*Your objective*
Nothing but the lines from the start of the entries through the line containing "Open Journal Systems (1035, 1178)" should appear in the answer, each given exactly.

Top of Material to process

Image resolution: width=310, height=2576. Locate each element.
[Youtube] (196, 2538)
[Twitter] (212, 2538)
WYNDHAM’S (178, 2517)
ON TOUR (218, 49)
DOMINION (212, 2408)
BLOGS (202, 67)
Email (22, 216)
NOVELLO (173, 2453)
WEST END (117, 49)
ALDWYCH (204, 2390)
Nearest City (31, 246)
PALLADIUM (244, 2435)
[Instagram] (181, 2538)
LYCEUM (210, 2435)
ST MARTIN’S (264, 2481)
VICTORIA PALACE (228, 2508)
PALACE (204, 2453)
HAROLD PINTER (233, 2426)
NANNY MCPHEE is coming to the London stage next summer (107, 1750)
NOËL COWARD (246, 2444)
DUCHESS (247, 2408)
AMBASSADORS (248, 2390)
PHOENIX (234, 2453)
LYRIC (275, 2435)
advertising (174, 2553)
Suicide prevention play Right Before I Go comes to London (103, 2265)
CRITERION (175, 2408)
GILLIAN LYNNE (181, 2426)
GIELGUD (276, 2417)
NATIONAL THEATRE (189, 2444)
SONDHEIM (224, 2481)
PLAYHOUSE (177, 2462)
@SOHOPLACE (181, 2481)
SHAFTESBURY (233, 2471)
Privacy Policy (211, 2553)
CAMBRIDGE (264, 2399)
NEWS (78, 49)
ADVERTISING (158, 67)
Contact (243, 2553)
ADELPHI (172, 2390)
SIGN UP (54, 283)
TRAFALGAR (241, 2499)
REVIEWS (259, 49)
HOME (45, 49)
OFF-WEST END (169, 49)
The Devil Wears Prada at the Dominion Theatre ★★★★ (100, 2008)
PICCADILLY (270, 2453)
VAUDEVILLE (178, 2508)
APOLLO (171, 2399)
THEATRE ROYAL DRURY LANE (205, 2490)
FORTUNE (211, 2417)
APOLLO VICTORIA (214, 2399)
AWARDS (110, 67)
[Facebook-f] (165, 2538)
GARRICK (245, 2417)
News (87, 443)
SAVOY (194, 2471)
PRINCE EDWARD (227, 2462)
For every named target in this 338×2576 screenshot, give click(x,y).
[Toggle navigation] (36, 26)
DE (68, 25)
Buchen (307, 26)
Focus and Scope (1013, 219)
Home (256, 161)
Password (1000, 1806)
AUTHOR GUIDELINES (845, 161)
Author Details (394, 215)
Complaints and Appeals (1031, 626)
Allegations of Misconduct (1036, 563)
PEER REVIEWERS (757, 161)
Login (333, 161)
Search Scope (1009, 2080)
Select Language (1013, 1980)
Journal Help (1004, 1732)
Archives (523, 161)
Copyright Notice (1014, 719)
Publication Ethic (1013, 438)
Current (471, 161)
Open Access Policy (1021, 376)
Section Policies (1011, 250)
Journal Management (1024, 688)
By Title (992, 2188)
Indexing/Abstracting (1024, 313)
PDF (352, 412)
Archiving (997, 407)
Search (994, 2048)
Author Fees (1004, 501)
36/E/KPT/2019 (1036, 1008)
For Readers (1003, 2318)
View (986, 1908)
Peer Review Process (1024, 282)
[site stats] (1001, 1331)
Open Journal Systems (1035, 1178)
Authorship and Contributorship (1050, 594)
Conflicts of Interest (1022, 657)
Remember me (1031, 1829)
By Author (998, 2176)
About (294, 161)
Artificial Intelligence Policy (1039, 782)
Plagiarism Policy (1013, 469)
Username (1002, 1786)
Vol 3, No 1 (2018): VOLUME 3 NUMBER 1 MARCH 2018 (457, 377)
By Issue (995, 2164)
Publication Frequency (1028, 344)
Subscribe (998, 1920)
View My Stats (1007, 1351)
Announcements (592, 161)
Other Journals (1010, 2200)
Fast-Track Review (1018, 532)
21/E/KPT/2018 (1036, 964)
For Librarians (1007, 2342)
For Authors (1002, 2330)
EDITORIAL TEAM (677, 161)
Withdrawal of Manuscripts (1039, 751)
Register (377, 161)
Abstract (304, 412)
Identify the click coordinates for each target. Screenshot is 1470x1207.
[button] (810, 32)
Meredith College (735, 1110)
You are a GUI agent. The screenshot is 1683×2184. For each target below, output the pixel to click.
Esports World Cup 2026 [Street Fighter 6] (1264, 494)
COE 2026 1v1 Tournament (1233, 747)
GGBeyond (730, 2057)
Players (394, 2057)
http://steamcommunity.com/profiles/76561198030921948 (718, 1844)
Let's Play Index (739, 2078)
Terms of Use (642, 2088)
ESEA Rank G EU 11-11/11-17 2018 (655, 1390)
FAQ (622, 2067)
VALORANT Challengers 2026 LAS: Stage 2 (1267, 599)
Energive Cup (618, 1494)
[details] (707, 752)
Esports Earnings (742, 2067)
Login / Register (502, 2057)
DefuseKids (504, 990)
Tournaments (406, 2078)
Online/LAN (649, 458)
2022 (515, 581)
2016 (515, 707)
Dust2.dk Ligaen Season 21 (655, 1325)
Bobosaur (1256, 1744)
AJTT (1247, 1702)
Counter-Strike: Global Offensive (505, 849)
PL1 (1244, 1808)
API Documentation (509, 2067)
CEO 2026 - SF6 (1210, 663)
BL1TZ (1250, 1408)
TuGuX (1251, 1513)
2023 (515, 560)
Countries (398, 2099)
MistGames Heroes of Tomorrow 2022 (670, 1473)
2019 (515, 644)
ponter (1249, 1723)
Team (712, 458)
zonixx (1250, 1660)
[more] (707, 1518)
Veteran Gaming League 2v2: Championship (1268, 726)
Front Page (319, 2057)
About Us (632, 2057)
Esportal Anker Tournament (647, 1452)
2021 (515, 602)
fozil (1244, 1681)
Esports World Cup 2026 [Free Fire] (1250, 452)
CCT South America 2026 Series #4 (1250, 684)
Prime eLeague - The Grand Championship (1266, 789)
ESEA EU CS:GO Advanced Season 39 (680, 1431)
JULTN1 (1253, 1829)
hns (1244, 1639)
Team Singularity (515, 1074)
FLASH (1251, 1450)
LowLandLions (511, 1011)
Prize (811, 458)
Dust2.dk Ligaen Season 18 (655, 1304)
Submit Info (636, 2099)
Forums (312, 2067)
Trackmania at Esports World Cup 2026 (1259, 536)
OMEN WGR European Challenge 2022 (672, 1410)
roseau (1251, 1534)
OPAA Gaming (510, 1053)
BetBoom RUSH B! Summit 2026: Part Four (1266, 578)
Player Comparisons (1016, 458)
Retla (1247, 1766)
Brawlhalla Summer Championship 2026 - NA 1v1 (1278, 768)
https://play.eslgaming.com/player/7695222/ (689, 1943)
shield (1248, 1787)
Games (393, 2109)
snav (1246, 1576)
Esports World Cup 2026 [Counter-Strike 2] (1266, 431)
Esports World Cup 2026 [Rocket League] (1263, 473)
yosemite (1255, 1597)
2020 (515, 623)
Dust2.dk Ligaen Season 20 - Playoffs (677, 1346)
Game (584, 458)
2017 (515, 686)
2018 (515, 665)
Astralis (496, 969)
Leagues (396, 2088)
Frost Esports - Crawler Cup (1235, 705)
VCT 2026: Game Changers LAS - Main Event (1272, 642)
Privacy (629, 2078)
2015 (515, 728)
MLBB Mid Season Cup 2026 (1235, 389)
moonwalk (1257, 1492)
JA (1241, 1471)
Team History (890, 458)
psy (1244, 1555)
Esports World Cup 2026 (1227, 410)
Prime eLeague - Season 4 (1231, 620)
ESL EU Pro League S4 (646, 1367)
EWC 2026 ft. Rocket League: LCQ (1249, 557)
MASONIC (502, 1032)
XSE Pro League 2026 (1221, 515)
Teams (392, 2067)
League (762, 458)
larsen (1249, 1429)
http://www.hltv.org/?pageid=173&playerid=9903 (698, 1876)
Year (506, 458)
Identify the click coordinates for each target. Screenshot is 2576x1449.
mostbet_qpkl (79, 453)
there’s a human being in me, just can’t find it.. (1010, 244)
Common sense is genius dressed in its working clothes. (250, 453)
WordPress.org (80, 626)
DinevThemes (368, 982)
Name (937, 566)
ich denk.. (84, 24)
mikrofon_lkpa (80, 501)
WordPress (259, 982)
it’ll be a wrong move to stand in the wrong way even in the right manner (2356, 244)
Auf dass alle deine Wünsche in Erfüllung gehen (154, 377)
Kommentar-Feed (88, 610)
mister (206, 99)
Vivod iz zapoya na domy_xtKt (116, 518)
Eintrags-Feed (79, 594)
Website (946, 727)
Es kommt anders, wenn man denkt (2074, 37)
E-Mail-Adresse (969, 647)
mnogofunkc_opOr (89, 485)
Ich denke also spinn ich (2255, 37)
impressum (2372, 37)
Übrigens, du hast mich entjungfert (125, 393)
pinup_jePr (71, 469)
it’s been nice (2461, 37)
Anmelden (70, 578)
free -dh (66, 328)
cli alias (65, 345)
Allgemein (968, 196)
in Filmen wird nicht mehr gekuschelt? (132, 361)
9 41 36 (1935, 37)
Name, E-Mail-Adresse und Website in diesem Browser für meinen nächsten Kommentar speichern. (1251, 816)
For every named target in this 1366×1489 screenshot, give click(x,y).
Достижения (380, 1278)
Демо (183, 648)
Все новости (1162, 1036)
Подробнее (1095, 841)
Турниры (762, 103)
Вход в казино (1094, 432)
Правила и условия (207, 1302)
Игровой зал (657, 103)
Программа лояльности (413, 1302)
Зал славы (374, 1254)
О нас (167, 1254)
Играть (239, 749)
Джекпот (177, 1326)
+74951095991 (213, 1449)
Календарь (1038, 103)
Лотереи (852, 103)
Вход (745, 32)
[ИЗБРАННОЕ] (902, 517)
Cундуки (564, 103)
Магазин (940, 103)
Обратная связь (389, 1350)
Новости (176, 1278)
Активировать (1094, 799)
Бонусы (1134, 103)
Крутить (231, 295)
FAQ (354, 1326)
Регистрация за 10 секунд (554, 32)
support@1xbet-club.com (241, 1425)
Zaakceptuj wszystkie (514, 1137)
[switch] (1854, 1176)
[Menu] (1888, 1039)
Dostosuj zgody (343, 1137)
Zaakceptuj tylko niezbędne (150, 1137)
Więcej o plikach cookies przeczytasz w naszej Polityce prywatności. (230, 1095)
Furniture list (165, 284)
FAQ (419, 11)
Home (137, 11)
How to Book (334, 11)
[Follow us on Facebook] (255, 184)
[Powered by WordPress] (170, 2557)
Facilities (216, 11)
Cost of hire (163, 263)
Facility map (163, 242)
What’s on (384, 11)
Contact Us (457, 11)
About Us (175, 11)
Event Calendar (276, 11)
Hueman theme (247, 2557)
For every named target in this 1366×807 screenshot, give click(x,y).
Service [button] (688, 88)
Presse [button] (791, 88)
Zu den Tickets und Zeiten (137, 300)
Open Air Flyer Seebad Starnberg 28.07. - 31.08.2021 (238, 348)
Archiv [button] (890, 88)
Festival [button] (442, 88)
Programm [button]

Bottom of Material to process

*Exercise response*
Image resolution: width=310, height=2576. Locate each element.
[Youtube] (196, 2538)
[Twitter] (212, 2538)
WYNDHAM’S (178, 2517)
ON TOUR (218, 49)
DOMINION (212, 2408)
BLOGS (202, 67)
Email (22, 216)
NOVELLO (173, 2453)
WEST END (117, 49)
ALDWYCH (204, 2390)
Nearest City (31, 246)
PALLADIUM (244, 2435)
[Instagram] (181, 2538)
LYCEUM (210, 2435)
ST MARTIN’S (264, 2481)
VICTORIA PALACE (228, 2508)
PALACE (204, 2453)
HAROLD PINTER (233, 2426)
NANNY MCPHEE is coming to the London stage next summer (107, 1750)
NOËL COWARD (246, 2444)
DUCHESS (247, 2408)
AMBASSADORS (248, 2390)
PHOENIX (234, 2453)
LYRIC (275, 2435)
advertising (174, 2553)
Suicide prevention play Right Before I Go comes to London (103, 2265)
CRITERION (175, 2408)
GILLIAN LYNNE (181, 2426)
GIELGUD (276, 2417)
NATIONAL THEATRE (189, 2444)
SONDHEIM (224, 2481)
PLAYHOUSE (177, 2462)
@SOHOPLACE (181, 2481)
SHAFTESBURY (233, 2471)
Privacy Policy (211, 2553)
CAMBRIDGE (264, 2399)
NEWS (78, 49)
ADVERTISING (158, 67)
Contact (243, 2553)
ADELPHI (172, 2390)
SIGN UP (54, 283)
TRAFALGAR (241, 2499)
REVIEWS (259, 49)
HOME (45, 49)
OFF-WEST END (169, 49)
The Devil Wears Prada at the Dominion Theatre ★★★★ (100, 2008)
PICCADILLY (270, 2453)
VAUDEVILLE (178, 2508)
APOLLO (171, 2399)
THEATRE ROYAL DRURY LANE (205, 2490)
FORTUNE (211, 2417)
APOLLO VICTORIA (214, 2399)
AWARDS (110, 67)
[Facebook-f] (165, 2538)
GARRICK (245, 2417)
News (87, 443)
SAVOY (194, 2471)
PRINCE EDWARD (227, 2462)
For every named target in this 338×2576 screenshot, give click(x,y).
[Toggle navigation] (36, 26)
DE (68, 25)
Buchen (307, 26)
Focus and Scope (1013, 219)
Home (256, 161)
Password (1000, 1806)
AUTHOR GUIDELINES (845, 161)
Author Details (394, 215)
Complaints and Appeals (1031, 626)
Allegations of Misconduct (1036, 563)
PEER REVIEWERS (757, 161)
Login (333, 161)
Search Scope (1009, 2080)
Select Language (1013, 1980)
Journal Help (1004, 1732)
Archives (523, 161)
Copyright Notice (1014, 719)
Publication Ethic (1013, 438)
Current (471, 161)
Open Access Policy (1021, 376)
Section Policies (1011, 250)
Journal Management (1024, 688)
By Title (992, 2188)
Indexing/Abstracting (1024, 313)
PDF (352, 412)
Archiving (997, 407)
Search (994, 2048)
Author Fees (1004, 501)
36/E/KPT/2019 (1036, 1008)
For Readers (1003, 2318)
View (986, 1908)
Peer Review Process (1024, 282)
[site stats] (1001, 1331)
Open Journal Systems (1035, 1178)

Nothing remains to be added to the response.